DIRECTION 1
From the forum thread on minimization on SO(3), list the titles of every question or report it refers to.

Lie Groups – Minimization on the Lie Group SO(3)

lie-groupsrigid transformationrotations

Refering to a question previously asked Jacobian matrix of the Rodrigues' formula (exponential map). It was suggested in one of the answer to only calculate simpler Jacobian $\left.\frac{\partial}{\partial \mathbf p}\exp(\hat{\mathbf p})\right|_{\mathbf p=\mathbf 0}$ with $\exp(\hat{\mathbf p})$ being identity.

Similar idea is suggested in a technical report on Minimization on the Lie Group SO(3) and Related Manifolds .

Using Gauss-Newton based strategy, it was suggested to solve for $\delta$:

$$ \mathtt J^\top\mathtt J \delta = -\mathtt J^\top f(\mathtt R^{(m)})$$

Final update rule:
$$ \mathtt R^{(m+1)}= \exp(\hat\delta)\cdot \mathtt R^{(m)}.$$

Since, Gauss-Newton stems from the Taylor series approximation. To optimize an objective function $\mathcal O(\mathtt R^{(m)})$:
$$\mathcal O(\mathtt R^{(m+1)}) \approx \mathcal O(\mathtt R^{(m)}) + \mathbb g^\top\delta + \delta^\top \mathtt H \delta$$

The gradient $\mathbb g$ and Hessian $\mathtt H$ are calculated at the point corresponding to $\mathtt R^{(m)}$ which is initially $\mathbf p = \mathbf 0$.

My question: As soon as we update $\mathtt R^{(m)}$, it no longer corresponds to $\mathbf p = \mathbf 0$. So, we should calculate gradient and Hessian at different $\mathbf p$ i.e. $\mathbf p^{(m+1)} = \delta + \mathbf p^{(m)}$. Can someone explain the idea behind only using the gradient and Hessian at $\mathbf p = \mathbf 0$? (This was suggested in the technical report above and the question referred.)

Best Answer

I am trying to solve the confusion, not using a rigorous mathematical argument, but rather by illustrating the similarity of standard Gauss Newton over the Euclidean Space and Gauss Newton wrt. to a matrix Lie Group.

Let us first look at the derivative of a scalar function $f$: $$\frac{\partial f(x)}{\partial x} := \lim_{y \to x} \frac{f(y)-f(x)}{y-x}$$ Now with $$\lim_{y \to x} \frac{f(y)-f(x)}{y-x} \overset{y=p+x}{=} \lim_{p \to 0} \frac{f(p+x)-f(x)}{p} =: \left.\frac{\partial f(p+x)}{\partial p}\right|_{p=0}$$

Thus, we get: $$\frac{\partial f(x)}{\partial x} = \left.\frac{\partial f(p+x)}{\partial p}\right|_{p=0}~.$$

In other words, any derivative $\frac{\partial f(x)}{\partial x}$ can be written as a derivative around zero $\left.\frac{\partial f(p+x)}{\partial p}\right|_{p=0}$. (Source: Derivative as derivative around zero?)

INPUT RECORDS
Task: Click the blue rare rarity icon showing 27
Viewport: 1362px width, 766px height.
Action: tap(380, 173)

* * *

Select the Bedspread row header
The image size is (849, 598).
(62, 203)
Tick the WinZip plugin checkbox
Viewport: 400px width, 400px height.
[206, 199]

DIRECTION 2
Render the rows above as a Markdown table with columns Nr and Entry, skipping blank lines. Begin at the row containing "Task: Click the" and stop after the row containing "Action: tap(380, 173)".

EXERCISE ANSWER 1
- Jacobian matrix of the Rodrigues' formula (exponential map)
- Minimization on the Lie Group SO(3) and Related Manifolds
- Derivative as derivative around zero?

EXERCISE ANSWER 2
| Nr | Entry |
|---|---|
| 1 | Task: Click the blue rare rarity icon showing 27 |
| 2 | Viewport: 1362px width, 766px height. |
| 3 | Action: tap(380, 173) |